— Provided records —
________
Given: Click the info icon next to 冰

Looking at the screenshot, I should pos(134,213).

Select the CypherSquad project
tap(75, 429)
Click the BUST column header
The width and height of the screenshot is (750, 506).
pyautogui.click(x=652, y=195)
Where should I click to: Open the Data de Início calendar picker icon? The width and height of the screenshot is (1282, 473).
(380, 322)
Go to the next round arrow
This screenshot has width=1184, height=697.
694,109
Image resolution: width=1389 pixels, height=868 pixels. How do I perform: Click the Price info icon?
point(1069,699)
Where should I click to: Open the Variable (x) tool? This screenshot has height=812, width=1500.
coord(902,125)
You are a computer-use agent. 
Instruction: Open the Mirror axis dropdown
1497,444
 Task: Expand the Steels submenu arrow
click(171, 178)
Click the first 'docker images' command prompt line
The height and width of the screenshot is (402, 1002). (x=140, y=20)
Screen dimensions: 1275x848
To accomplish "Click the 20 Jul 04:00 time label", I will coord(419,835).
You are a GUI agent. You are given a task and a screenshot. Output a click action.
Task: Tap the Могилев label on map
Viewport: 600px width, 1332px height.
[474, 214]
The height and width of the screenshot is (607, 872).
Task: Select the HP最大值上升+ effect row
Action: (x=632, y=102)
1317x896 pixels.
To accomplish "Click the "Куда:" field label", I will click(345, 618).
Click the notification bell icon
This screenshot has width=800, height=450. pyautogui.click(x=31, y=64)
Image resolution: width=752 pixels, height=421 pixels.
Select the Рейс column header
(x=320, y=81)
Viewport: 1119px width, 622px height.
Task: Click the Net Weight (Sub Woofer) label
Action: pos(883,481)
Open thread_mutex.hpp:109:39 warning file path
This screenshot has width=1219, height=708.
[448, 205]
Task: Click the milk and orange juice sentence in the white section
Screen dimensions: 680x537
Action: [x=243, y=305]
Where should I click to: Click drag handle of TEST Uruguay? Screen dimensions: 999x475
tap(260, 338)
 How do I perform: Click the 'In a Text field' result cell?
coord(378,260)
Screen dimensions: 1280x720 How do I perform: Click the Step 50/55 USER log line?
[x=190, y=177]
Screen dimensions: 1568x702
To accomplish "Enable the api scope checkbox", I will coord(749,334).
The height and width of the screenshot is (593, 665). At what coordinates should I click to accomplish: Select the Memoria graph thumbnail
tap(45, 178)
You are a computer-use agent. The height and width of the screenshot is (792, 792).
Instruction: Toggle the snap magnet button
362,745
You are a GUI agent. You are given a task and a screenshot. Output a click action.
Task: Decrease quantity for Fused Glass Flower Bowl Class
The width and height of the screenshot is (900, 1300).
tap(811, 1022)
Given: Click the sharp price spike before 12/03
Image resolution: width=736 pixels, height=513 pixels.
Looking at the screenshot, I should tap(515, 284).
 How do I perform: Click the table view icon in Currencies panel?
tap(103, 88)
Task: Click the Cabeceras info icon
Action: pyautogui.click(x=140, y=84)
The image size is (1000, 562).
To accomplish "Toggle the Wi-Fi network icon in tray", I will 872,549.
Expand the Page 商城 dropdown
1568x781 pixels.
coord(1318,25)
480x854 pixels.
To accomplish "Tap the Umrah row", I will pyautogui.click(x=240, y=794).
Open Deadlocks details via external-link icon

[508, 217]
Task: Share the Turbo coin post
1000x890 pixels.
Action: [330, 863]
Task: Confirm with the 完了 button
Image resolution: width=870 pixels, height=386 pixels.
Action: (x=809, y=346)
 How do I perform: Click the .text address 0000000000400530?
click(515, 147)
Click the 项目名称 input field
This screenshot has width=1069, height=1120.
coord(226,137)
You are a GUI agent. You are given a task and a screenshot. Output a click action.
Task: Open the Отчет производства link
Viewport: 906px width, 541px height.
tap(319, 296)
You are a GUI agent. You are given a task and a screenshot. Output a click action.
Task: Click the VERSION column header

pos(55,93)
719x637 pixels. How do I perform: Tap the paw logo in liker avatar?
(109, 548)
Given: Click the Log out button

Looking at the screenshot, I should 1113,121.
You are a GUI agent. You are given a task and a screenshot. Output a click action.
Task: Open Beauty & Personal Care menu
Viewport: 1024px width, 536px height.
________
— Task to carry out —
Lay out every line of the listing above as a JSON list of strings, one string per line, leaving out blank lines.

— Output for this task —
[
  "Given: Click the info icon next to 冰",
  "Looking at the screenshot, I should pos(134,213).",
  "Select the CypherSquad project",
  "tap(75, 429)",
  "Click the BUST column header",
  "The width and height of the screenshot is (750, 506).",
  "pyautogui.click(x=652, y=195)",
  "Where should I click to: Open the Data de Início calendar picker icon? The width and height of the screenshot is (1282, 473).",
  "(380, 322)",
  "Go to the next round arrow",
  "This screenshot has width=1184, height=697.",
  "694,109",
  "Image resolution: width=1389 pixels, height=868 pixels. How do I perform: Click the Price info icon?",
  "point(1069,699)",
  "Where should I click to: Open the Variable (x) tool? This screenshot has height=812, width=1500.",
  "coord(902,125)",
  "You are a computer-use agent. ",
  "Instruction: Open the Mirror axis dropdown",
  "1497,444",
  " Task: Expand the Steels submenu arrow",
  "click(171, 178)",
  "Click the first 'docker images' command prompt line",
  "The height and width of the screenshot is (402, 1002). (x=140, y=20)",
  "Screen dimensions: 1275x848",
  "To accomplish \"Click the 20 Jul 04:00 time label\", I will coord(419,835).",
  "You are a GUI agent. You are given a task and a screenshot. Output a click action.",
  "Task: Tap the Могилев label on map",
  "Viewport: 600px width, 1332px height.",
  "[474, 214]",
  "The height and width of the screenshot is (607, 872).",
  "Task: Select the HP最大值上升+ effect row",
  "Action: (x=632, y=102)",
  "1317x896 pixels.",
  "To accomplish \"Click the \"Куда:\" field label\", I will click(345, 618).",
  "Click the notification bell icon",
  "This screenshot has width=800, height=450. pyautogui.click(x=31, y=64)",
  "Image resolution: width=752 pixels, height=421 pixels.",
  "Select the Рейс column header",
  "(x=320, y=81)",
  "Viewport: 1119px width, 622px height.",
  "Task: Click the Net Weight (Sub Woofer) label",
  "Action: pos(883,481)",
  "Open thread_mutex.hpp:109:39 warning file path",
  "This screenshot has width=1219, height=708.",
  "[448, 205]",
  "Task: Click the milk and orange juice sentence in the white section",
  "Screen dimensions: 680x537",
  "Action: [x=243, y=305]",
  "Where should I click to: Click drag handle of TEST Uruguay? Screen dimensions: 999x475",
  "tap(260, 338)",
  " How do I perform: Click the 'In a Text field' result cell?",
  "coord(378,260)",
  "Screen dimensions: 1280x720 How do I perform: Click the Step 50/55 USER log line?",
  "[x=190, y=177]",
  "Screen dimensions: 1568x702",
  "To accomplish \"Enable the api scope checkbox\", I will coord(749,334).",
  "The height and width of the screenshot is (593, 665). At what coordinates should I click to accomplish: Select the Memoria graph thumbnail",
  "tap(45, 178)",
  "You are a computer-use agent. The height and width of the screenshot is (792, 792).",
  "Instruction: Toggle the snap magnet button",
  "362,745",
  "You are a GUI agent. You are given a task and a screenshot. Output a click action.",
  "Task: Decrease quantity for Fused Glass Flower Bowl Class",
  "The width and height of the screenshot is (900, 1300).",
  "tap(811, 1022)",
  "Given: Click the sharp price spike before 12/03",
  "Image resolution: width=736 pixels, height=513 pixels.",
  "Looking at the screenshot, I should tap(515, 284).",
  " How do I perform: Click the table view icon in Currencies panel?",
  "tap(103, 88)",
  "Task: Click the Cabeceras info icon",
  "Action: pyautogui.click(x=140, y=84)",
  "The image size is (1000, 562).",
  "To accomplish \"Toggle the Wi-Fi network icon in tray\", I will 872,549.",
  "Expand the Page 商城 dropdown",
  "1568x781 pixels.",
  "coord(1318,25)",
  "480x854 pixels.",
  "To accomplish \"Tap the Umrah row\", I will pyautogui.click(x=240, y=794).",
  "Open Deadlocks details via external-link icon",
  "[508, 217]",
  "Task: Share the Turbo coin post",
  "1000x890 pixels.",
  "Action: [330, 863]",
  "Task: Confirm with the 完了 button",
  "Image resolution: width=870 pixels, height=386 pixels.",
  "Action: (x=809, y=346)",
  " How do I perform: Click the .text address 0000000000400530?",
  "click(515, 147)",
  "Click the 项目名称 input field",
  "This screenshot has width=1069, height=1120.",
  "coord(226,137)",
  "You are a GUI agent. You are given a task and a screenshot. Output a click action.",
  "Task: Open the Отчет производства link",
  "Viewport: 906px width, 541px height.",
  "tap(319, 296)",
  "You are a GUI agent. You are given a task and a screenshot. Output a click action.",
  "Task: Click the VERSION column header",
  "pos(55,93)",
  "719x637 pixels. How do I perform: Tap the paw logo in liker avatar?",
  "(109, 548)",
  "Given: Click the Log out button",
  "Looking at the screenshot, I should 1113,121.",
  "You are a GUI agent. You are given a task and a screenshot. Output a click action.",
  "Task: Open Beauty & Personal Care menu",
  "Viewport: 1024px width, 536px height."
]